What you will do → Restate exactly the lines below, from the one containing "Task: Tap the home indicator bar" through the final line, and leave out the pictures.

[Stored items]
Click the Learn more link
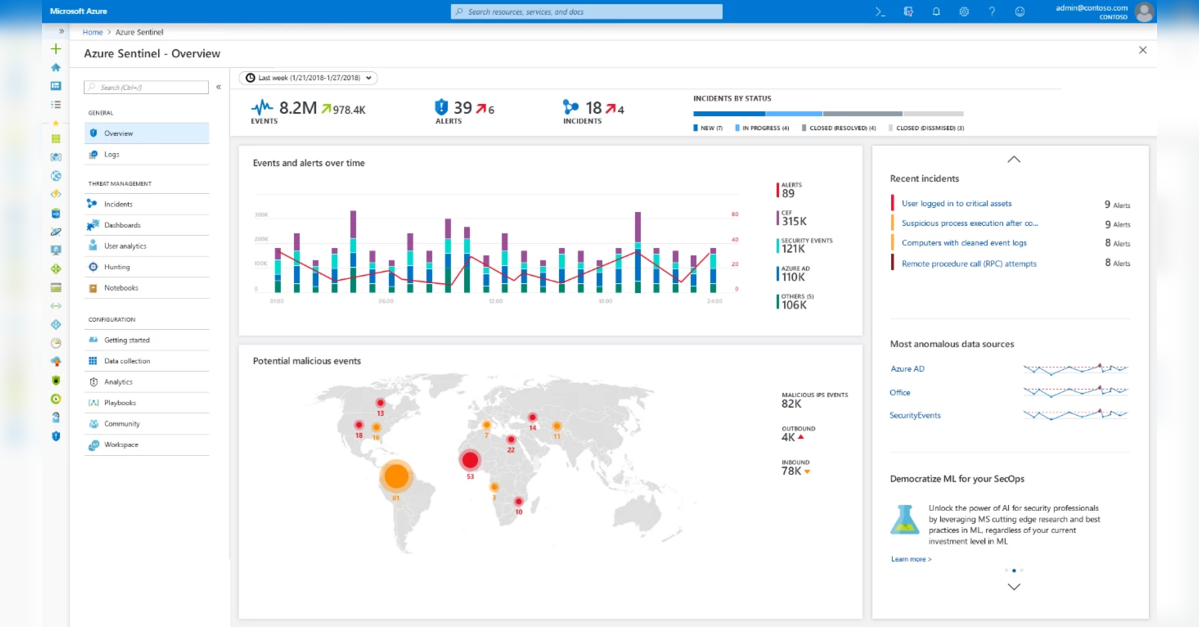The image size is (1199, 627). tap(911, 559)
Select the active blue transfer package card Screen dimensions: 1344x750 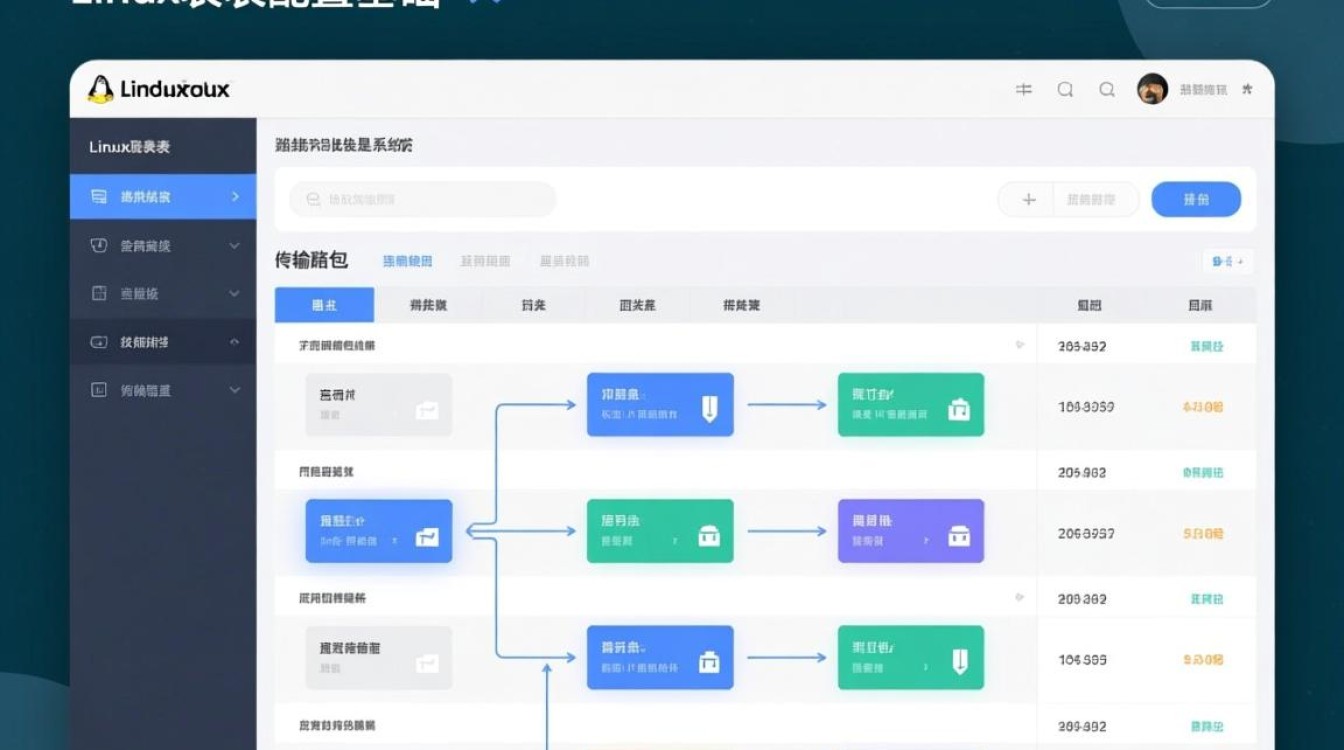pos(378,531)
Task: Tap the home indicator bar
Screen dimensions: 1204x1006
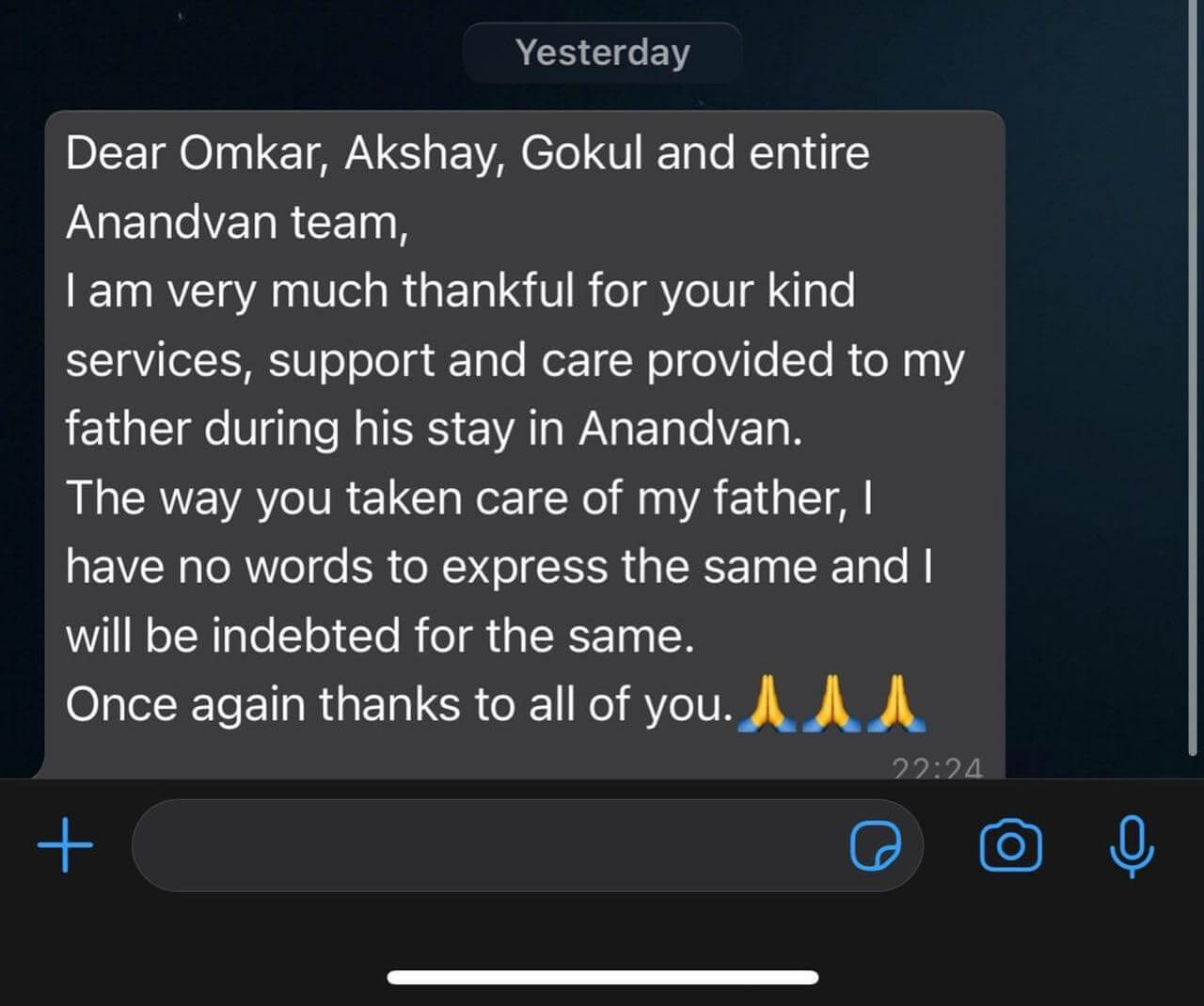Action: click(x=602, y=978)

Exercise answer →
Task: Tap the home indicator bar
Screen dimensions: 1204x1006
Action: click(x=602, y=978)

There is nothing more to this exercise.